*REQUIREMENT*
Nothing but a number should be written: the count of lines below that contain "computer".

(Beginning of RECORD EXCERPTS)

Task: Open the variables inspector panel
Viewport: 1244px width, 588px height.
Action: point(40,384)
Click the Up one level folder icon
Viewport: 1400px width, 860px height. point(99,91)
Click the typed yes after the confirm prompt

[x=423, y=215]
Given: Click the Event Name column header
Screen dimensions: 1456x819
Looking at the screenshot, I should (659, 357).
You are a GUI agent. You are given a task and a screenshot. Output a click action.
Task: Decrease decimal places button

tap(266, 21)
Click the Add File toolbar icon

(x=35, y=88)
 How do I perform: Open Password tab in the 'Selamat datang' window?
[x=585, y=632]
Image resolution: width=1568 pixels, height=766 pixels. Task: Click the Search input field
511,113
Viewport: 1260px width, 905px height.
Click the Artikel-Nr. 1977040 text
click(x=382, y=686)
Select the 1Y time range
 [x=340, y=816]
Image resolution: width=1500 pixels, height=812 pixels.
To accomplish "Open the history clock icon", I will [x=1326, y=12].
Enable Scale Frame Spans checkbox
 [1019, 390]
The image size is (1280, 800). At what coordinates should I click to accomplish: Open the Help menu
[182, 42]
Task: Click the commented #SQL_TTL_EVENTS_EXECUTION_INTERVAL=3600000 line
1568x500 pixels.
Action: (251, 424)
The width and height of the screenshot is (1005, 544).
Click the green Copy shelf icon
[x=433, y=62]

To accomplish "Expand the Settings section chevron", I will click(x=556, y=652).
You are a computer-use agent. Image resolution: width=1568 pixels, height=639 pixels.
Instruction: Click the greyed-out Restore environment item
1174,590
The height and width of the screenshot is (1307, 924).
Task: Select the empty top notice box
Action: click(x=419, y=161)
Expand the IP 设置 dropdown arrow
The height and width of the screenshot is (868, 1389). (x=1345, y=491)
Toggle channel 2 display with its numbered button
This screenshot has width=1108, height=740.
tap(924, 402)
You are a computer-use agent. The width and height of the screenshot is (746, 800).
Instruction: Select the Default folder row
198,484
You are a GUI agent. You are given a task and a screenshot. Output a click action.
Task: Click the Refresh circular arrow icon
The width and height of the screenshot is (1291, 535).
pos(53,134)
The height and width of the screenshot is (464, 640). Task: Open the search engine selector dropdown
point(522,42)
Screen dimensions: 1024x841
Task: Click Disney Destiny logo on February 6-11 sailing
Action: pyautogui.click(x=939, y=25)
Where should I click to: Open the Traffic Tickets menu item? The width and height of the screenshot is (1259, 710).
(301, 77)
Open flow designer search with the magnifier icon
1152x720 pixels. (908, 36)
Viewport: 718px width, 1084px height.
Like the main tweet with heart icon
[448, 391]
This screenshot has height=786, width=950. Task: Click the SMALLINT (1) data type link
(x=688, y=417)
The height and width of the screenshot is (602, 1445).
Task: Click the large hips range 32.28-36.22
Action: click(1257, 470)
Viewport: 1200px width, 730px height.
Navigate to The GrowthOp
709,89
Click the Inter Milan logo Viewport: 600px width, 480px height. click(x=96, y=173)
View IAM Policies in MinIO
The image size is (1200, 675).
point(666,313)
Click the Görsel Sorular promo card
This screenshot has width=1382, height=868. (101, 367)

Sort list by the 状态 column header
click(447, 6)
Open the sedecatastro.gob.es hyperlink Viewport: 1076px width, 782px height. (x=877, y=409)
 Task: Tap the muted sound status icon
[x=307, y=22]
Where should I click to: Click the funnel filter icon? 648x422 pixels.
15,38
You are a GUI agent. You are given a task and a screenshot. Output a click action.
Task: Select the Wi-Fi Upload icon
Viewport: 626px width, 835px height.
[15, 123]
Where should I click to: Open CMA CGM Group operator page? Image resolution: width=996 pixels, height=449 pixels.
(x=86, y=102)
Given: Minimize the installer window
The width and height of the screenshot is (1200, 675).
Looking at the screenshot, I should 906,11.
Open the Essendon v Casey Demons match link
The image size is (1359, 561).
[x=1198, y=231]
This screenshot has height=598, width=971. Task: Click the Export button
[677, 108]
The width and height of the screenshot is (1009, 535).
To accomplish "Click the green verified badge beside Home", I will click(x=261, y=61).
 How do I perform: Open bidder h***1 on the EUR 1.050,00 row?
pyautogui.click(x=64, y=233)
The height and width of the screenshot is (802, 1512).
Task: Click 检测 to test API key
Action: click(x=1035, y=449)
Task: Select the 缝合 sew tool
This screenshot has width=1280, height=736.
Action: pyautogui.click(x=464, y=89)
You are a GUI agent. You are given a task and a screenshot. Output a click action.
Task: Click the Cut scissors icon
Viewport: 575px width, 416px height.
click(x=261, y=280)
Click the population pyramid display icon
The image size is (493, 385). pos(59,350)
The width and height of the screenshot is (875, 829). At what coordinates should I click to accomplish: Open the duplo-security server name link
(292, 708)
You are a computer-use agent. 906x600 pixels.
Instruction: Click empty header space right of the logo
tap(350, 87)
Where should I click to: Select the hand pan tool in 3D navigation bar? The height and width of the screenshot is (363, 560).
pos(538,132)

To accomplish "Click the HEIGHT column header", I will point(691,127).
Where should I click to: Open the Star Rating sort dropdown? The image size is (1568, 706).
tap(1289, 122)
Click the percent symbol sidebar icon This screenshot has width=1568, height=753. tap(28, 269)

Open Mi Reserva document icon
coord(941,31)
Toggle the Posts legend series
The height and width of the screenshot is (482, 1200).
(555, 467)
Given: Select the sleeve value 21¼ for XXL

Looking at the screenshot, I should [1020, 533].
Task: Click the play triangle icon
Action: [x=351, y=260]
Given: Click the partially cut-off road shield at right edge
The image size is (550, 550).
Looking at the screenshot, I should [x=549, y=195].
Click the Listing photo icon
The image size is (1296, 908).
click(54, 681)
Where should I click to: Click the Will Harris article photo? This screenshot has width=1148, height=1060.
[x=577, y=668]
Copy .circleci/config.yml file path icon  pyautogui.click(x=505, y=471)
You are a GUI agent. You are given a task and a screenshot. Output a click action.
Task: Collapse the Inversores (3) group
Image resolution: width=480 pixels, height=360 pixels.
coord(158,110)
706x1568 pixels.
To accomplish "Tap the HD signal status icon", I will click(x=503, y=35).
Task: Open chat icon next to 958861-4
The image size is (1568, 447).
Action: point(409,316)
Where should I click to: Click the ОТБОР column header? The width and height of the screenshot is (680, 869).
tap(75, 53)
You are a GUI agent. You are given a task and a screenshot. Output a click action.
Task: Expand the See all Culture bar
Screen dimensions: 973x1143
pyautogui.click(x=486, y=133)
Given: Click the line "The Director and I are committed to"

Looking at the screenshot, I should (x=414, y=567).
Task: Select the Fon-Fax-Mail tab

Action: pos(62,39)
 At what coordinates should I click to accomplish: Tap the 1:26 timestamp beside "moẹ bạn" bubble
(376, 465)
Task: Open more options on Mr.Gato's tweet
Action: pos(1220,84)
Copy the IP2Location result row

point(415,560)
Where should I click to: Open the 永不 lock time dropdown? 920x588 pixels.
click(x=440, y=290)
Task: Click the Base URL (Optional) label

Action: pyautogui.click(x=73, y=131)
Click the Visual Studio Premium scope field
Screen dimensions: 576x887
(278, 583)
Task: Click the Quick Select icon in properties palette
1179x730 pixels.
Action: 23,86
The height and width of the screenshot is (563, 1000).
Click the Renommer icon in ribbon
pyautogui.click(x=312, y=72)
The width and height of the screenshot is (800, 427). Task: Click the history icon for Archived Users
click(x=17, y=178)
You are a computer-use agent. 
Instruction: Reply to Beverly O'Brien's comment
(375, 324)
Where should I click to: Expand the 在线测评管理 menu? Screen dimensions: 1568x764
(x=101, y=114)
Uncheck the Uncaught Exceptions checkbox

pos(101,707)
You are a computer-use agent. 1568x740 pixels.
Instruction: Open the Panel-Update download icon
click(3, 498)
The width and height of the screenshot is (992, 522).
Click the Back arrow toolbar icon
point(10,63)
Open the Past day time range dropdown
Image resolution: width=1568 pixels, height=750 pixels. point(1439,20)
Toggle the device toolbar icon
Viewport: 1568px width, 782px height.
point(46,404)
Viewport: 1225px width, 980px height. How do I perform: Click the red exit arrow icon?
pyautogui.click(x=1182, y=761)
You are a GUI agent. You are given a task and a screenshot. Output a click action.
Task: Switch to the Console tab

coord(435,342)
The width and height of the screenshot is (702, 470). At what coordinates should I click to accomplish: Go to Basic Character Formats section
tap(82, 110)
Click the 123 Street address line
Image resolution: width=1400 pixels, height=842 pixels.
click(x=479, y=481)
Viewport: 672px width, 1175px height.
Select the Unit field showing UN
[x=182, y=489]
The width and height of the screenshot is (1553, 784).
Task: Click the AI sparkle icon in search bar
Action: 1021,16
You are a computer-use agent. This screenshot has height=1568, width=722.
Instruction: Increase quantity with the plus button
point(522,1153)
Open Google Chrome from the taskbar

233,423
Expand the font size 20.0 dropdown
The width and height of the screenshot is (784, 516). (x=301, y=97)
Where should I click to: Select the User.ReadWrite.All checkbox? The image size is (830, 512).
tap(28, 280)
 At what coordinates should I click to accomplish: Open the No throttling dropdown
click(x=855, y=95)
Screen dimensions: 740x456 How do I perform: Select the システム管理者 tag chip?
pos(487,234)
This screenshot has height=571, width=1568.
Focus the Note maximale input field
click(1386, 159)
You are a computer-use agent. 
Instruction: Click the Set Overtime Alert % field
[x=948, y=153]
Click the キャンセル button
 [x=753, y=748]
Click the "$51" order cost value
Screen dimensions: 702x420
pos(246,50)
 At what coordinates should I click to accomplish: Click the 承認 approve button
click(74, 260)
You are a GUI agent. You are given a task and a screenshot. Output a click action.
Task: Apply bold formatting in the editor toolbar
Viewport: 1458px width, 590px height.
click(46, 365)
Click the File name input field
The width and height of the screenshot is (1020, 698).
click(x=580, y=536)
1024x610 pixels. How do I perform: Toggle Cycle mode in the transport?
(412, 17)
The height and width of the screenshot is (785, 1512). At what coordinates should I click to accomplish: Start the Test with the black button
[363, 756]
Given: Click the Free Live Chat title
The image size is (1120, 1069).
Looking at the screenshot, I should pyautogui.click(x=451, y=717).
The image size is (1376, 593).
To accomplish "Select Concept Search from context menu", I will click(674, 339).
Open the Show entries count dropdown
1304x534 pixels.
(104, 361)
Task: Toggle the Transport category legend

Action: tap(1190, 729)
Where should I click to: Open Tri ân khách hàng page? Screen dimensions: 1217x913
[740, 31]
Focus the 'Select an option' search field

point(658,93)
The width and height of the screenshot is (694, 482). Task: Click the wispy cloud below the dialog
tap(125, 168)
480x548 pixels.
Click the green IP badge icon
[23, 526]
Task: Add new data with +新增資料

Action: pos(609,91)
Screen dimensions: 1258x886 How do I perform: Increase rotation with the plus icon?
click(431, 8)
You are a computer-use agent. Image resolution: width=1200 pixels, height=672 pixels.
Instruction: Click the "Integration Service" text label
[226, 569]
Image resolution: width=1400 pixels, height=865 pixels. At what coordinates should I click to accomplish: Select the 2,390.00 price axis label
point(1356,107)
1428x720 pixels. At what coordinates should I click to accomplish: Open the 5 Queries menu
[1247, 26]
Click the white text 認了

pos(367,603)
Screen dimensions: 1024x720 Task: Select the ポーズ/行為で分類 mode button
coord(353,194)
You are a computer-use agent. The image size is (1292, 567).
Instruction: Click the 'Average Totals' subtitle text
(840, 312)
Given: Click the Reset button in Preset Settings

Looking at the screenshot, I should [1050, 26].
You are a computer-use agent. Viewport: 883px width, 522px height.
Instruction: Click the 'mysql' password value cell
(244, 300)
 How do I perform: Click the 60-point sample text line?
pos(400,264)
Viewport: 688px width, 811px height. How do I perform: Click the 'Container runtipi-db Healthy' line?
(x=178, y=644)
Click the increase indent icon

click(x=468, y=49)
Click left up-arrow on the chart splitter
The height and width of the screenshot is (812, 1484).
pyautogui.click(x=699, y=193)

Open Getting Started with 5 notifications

(End of RECORD EXCERPTS)

*RESULT OF THE TASK*
10